--- RECORD EXTRACTS ---
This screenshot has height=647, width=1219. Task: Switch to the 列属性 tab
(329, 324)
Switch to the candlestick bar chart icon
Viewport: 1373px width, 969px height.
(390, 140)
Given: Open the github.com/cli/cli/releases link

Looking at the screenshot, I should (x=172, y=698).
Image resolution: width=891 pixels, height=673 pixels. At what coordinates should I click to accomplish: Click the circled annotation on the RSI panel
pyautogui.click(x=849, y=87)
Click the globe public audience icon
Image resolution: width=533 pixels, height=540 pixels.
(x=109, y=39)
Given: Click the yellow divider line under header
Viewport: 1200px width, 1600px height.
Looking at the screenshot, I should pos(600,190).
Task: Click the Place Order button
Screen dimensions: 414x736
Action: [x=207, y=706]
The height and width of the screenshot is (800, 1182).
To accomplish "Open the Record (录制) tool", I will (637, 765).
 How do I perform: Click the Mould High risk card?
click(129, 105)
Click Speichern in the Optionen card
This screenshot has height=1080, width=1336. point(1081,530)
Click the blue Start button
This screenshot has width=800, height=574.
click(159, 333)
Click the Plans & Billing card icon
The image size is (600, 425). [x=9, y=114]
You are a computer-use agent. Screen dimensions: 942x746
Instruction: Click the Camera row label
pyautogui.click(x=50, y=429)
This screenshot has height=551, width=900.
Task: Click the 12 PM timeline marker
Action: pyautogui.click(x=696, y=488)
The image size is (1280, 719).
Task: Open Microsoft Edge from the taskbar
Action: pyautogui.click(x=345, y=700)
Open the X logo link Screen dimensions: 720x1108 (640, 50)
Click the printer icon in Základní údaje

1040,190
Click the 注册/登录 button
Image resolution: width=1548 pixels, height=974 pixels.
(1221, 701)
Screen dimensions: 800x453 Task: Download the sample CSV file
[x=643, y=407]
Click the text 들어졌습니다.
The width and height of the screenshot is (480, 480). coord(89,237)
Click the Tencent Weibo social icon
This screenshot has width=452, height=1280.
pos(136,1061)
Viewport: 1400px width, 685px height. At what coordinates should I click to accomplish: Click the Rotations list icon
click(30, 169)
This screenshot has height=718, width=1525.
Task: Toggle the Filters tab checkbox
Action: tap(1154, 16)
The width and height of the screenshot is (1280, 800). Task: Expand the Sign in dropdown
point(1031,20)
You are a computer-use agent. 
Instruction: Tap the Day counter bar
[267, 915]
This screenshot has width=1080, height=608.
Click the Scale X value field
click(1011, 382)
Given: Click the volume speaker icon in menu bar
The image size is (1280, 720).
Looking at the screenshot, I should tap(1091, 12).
---
● **WHAT IS NEEDED**:
Repeat the material, keeping every word exactly as it is.

● **PROBLEM SOLUTION**:
This screenshot has height=647, width=1219. Task: Switch to the 列属性 tab
(329, 324)
Switch to the candlestick bar chart icon
Viewport: 1373px width, 969px height.
(390, 140)
Given: Open the github.com/cli/cli/releases link

Looking at the screenshot, I should (x=172, y=698).
Image resolution: width=891 pixels, height=673 pixels. At what coordinates should I click to accomplish: Click the circled annotation on the RSI panel
pyautogui.click(x=849, y=87)
Click the globe public audience icon
Image resolution: width=533 pixels, height=540 pixels.
(x=109, y=39)
Given: Click the yellow divider line under header
Viewport: 1200px width, 1600px height.
Looking at the screenshot, I should pos(600,190).
Task: Click the Place Order button
Screen dimensions: 414x736
Action: [x=207, y=706]
The height and width of the screenshot is (800, 1182).
To accomplish "Open the Record (录制) tool", I will (637, 765).
 How do I perform: Click the Mould High risk card?
click(129, 105)
Click Speichern in the Optionen card
This screenshot has height=1080, width=1336. point(1081,530)
Click the blue Start button
This screenshot has width=800, height=574.
click(159, 333)
Click the Plans & Billing card icon
The image size is (600, 425). [x=9, y=114]
You are a computer-use agent. Screen dimensions: 942x746
Instruction: Click the Camera row label
pyautogui.click(x=50, y=429)
This screenshot has height=551, width=900.
Task: Click the 12 PM timeline marker
Action: pyautogui.click(x=696, y=488)
The image size is (1280, 719).
Task: Open Microsoft Edge from the taskbar
Action: pyautogui.click(x=345, y=700)
Open the X logo link Screen dimensions: 720x1108 (640, 50)
Click the printer icon in Základní údaje

1040,190
Click the 注册/登录 button
Image resolution: width=1548 pixels, height=974 pixels.
(1221, 701)
Screen dimensions: 800x453 Task: Download the sample CSV file
[x=643, y=407]
Click the text 들어졌습니다.
The width and height of the screenshot is (480, 480). coord(89,237)
Click the Tencent Weibo social icon
This screenshot has width=452, height=1280.
pos(136,1061)
Viewport: 1400px width, 685px height. At what coordinates should I click to accomplish: Click the Rotations list icon
click(30, 169)
This screenshot has height=718, width=1525.
Task: Toggle the Filters tab checkbox
Action: tap(1154, 16)
The width and height of the screenshot is (1280, 800). Task: Expand the Sign in dropdown
point(1031,20)
You are a computer-use agent. 
Instruction: Tap the Day counter bar
[267, 915]
This screenshot has width=1080, height=608.
Click the Scale X value field
click(1011, 382)
Given: Click the volume speaker icon in menu bar
The image size is (1280, 720).
Looking at the screenshot, I should tap(1091, 12).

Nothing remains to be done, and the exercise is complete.